I don’t think there are any magic bullets.
Having said that, it seems hard for me to believe that stem cells will not have some future role to play in medicine.
What we can do now (I’ve done some of this myself) is grow them, manipulate them genetically, differentiate them into various types (neurons, cardiac myocytes, hepatocytes, and all kinds of other things), and implant them.
Getting stem cells, or the progeny of stem cells, to go right where we want, stay alive, and do just what we want has proven to be an enormously difficult task. The initial hopes that one could simply introduce totipotent or pleuripotent cells into sites of injury and regenerate healthy tissue without much manipulation have been dashed almost completely. We know now that approach can yield all kinds of unwanted results, like a taratoma (in the case of ES cells); and often the grafted cells simply die because they fail to integrate properly, and hence self-destruct. Some of the most troubling disappointments recently have been in the area of cardiovascular research; most notably relating to the research of Piero Anversa’s group, which claimed to see functional regeneration of myocardium following infarct using autologous hematopoietic stem-cell grafts in animal models. Several other well-respected groups have not been able to replicate such results (two articles and a rather stinging editorial were just published on the subject in the journal Nature), and have questioned the finding that stem cells derived from bone marrow can differentiate into cardiac muscle. Rather, it appears some of the grafted stem cells may fuse with remaining muscle cells in the myocardium. This may still provide some functional improvement, but the phenomena falls far short of the promise of rebuilding lost tissue good as new by replacing lost cells with new ones of the desired type. We’re just not there yet.
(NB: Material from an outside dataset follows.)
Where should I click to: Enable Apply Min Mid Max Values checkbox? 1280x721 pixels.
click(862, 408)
But again, with more time and research, I think a combined approach of stem cells, plus some genetic manipulation of those cells to make it somehow easier for them to incorporate post-grafting, will be the way of the future. We’ll also develop better techniques to differentiate stem cells in vitro, and to provide them with various kinds of scaffolding, to perhaps engineer replacement organs, or parts of organs, which can then be grafted to treat conditions like diabetes or liver disease.
As is true of all tissue grafts, if the cells are not derived somehow from the patient, they will almost certainly lead to graft-versus-host disease and graft failure. So, for instance, ES cells hold the promise of being more versitile than, say, mesenchymal stem cells, but rejection is still an issue. Some exciting new research in cloning has shown us that it may be possible to derive ES cells from adult somatic cells by injecting nuclei from those cells into denucleated oocytes, in much the same manner as was used to generate Dolly the sheep. If this proves to be a viable source of stem cells in humans, that could revolutionize the field.
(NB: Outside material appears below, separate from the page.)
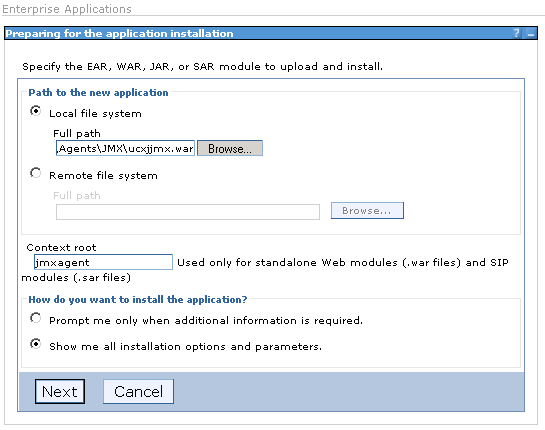This screenshot has width=545, height=430.
Task: Open the help question mark icon
Action: [516, 33]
So, there’s lots to look forward too, but many hurdles to get over in the mean time. There will probably be other issues that we haven’t even thought of yet, and we always have to be ready for disappointment. I think, based on what I’ve seen and read, though, that some modest strides in stem cell therapies will probably lead to new clinically-approved treatments in a decade or so, twenty years at the latest. I’m not sure we’re going to be growing new hearts or brains any time in the forseeable future; and we can’t forget our friends in the cybernetics field who are taking a different, perhaps more practical approach to building spare parts.
It’s an interesting future in store, there’s no question. But, like I said, don’t expect many, if any, magic bullets. Such discoveries are few and far between, and never seem as wonderful in retrospect (thinking specifically of antibiotics and drug-resistance) as they do at first blush.